*Description of the task*.
Please repeat everything from the line with "This screenshot has width=1600, height=900." down to the line with "click(x=183, y=166)", swapping "file title" for "file name" and changing nothing else. Leave the pictures out of your answer.

*The input*.

"""

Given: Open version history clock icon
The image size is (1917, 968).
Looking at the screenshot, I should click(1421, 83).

"""
"""

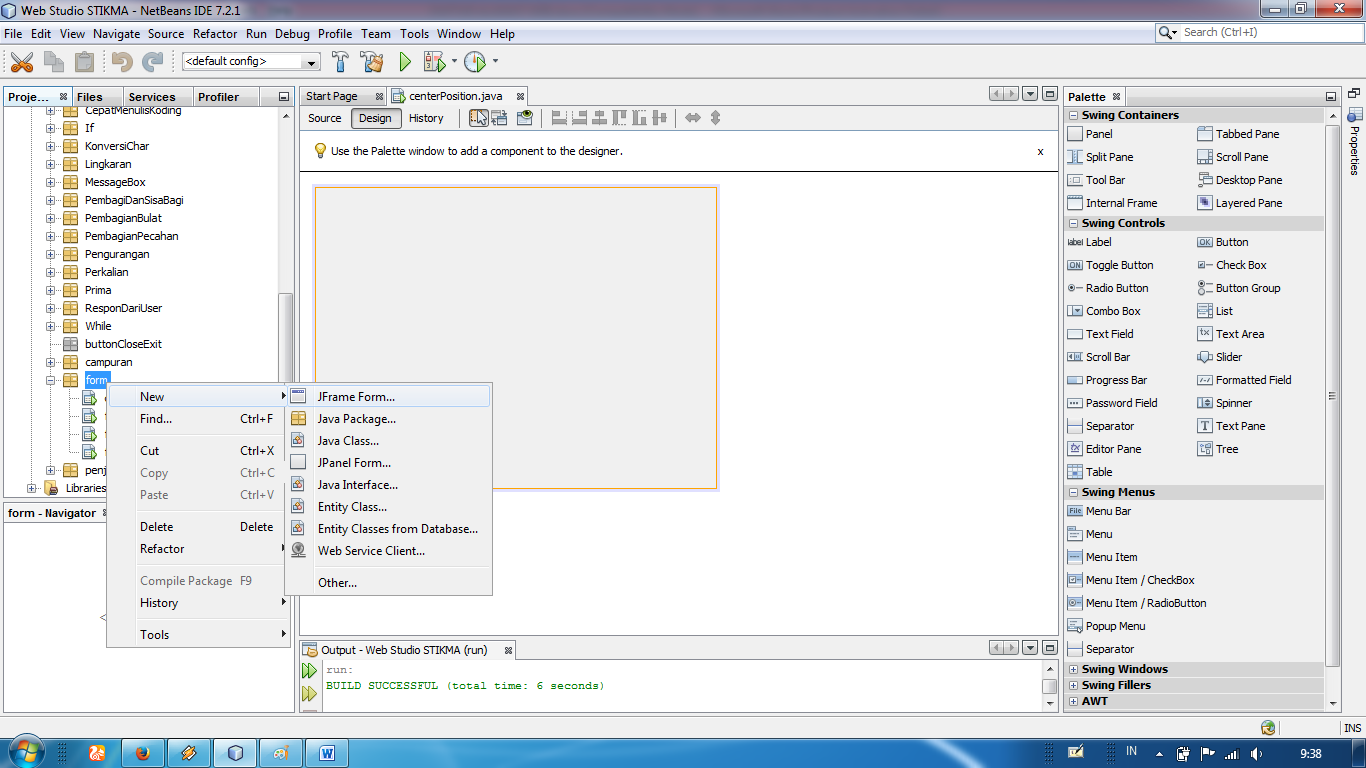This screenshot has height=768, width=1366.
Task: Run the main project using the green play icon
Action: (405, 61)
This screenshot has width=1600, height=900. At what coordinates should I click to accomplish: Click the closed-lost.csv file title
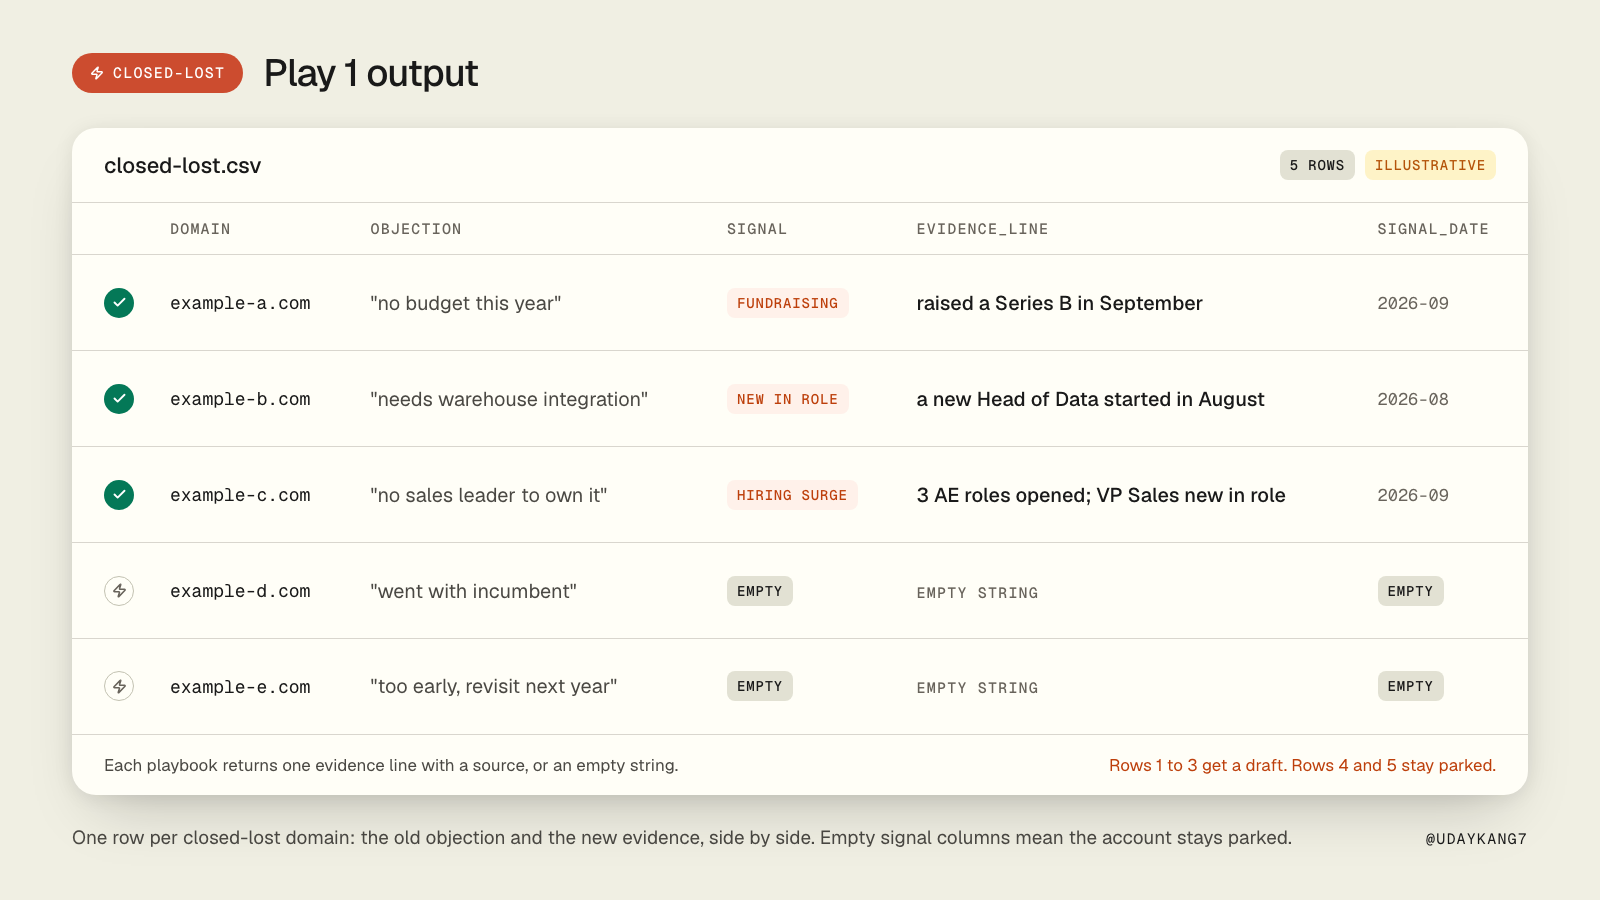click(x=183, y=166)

"""
"""

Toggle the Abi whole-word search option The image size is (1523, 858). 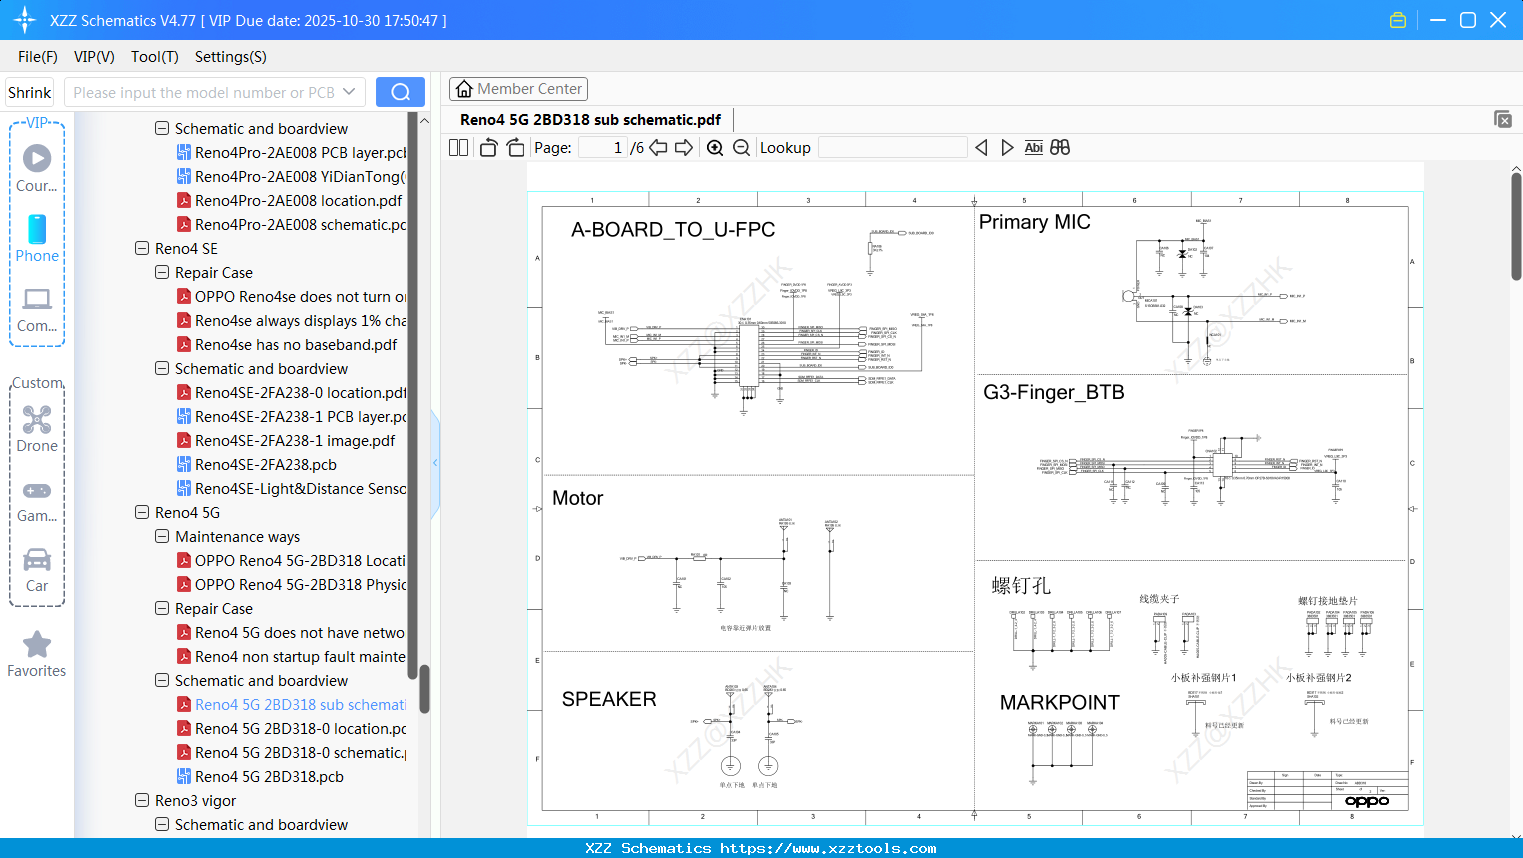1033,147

"""

*Written response*.
This screenshot has width=1600, height=900. At what coordinates should I click to accomplish: Click the closed-lost.csv file name
click(x=183, y=166)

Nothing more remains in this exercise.